# Which distribution creates an exponential-like pattern in x log scale?

I've been reading this very nice paper by Baltrunas et al. and I would like to have a distribution that looks as much as possible like the empirical data the authors found in the figure below:

I don't have access to the data and it doesn't have to be exact, so I've modeled the green, purple and black lines with a lognormal distribution (s=2, loc=0, scale=10^3) which looks like this:

However, I can't find a distribution that behaves like the blue line. The line looks like an exponential CDF pattern but the x axis is in log scale. Is there a known distribution which I can use as reference for this case?

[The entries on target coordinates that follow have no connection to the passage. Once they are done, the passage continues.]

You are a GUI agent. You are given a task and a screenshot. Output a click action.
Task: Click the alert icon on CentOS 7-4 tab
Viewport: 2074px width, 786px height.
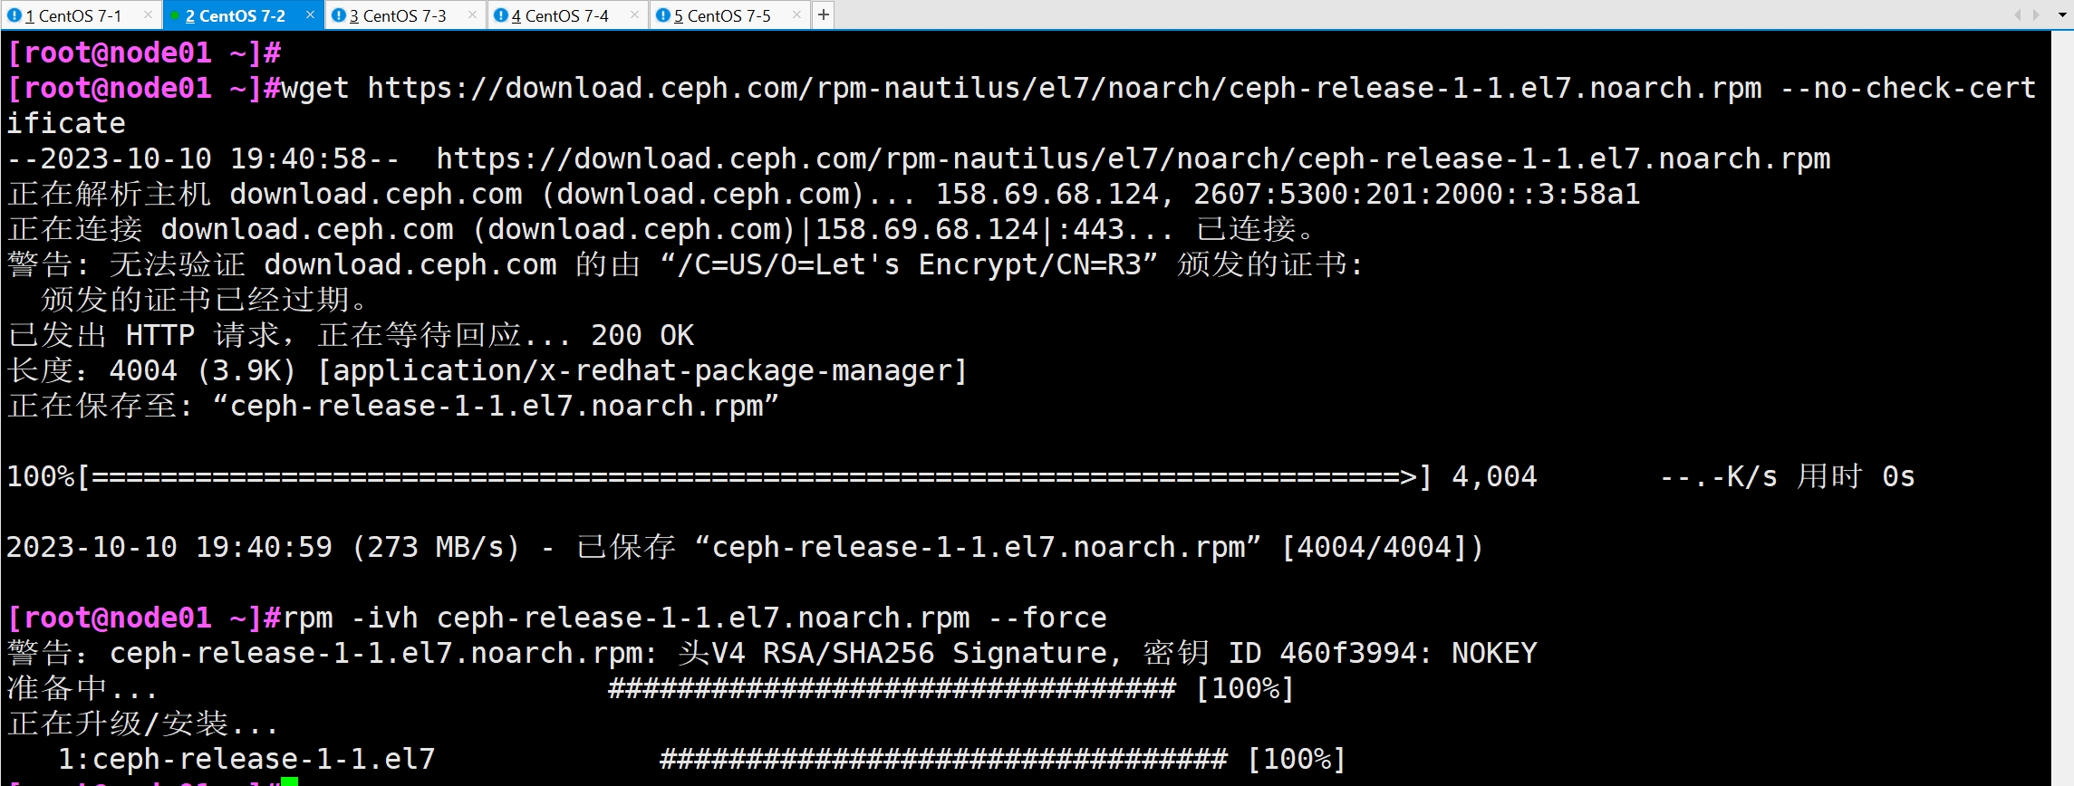click(x=501, y=15)
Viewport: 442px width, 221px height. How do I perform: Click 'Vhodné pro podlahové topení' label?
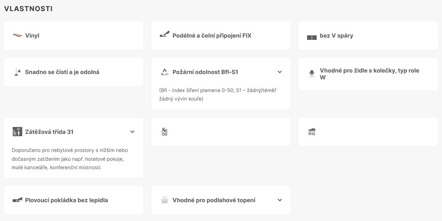point(214,200)
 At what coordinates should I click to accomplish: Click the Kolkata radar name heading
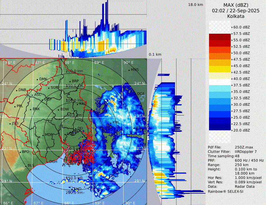[236, 16]
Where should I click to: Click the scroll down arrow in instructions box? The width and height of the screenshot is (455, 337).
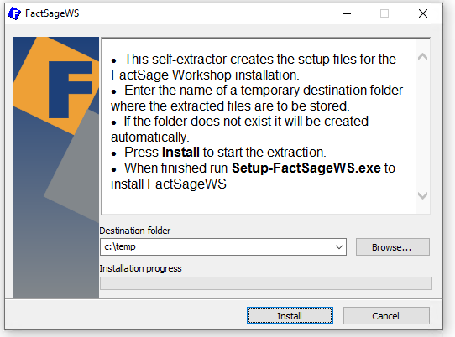tap(422, 195)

• You need to fit the logs of $x$ against $y.$ Try a Box-Cox parameter of $-1$; that is, look for a relation of the form $y=\alpha+\beta / ({\log}_{10}x).$ A value of $-1/2$ will work better for smaller $x$ but not as well for larger $x:$ use your judgment to fit the data within the most useful range for your application.
We can approximate the blue line by a quarter-ellipse with center at $$(10^6,0)$$, major axis going through $$(10^{0.5}, 0)$$ and minor axis going through $$(10^6, 1)$$. This leads to the equation $$F(x)=\sqrt{1- \left(\frac{\log(10^6/x)}{\log(10^{5.5})}\right) ^{\!\!2}}$$ Using $$\log$$s in base $$10$$, this leads to a pdf of $$f(x)= \frac{(6-\log x)/5.5}{x\sqrt{5.5^2 - (6-\log x)^2}}$$ for $$\sqrt{10} < x < 10^6$$, and zeroes outside that range.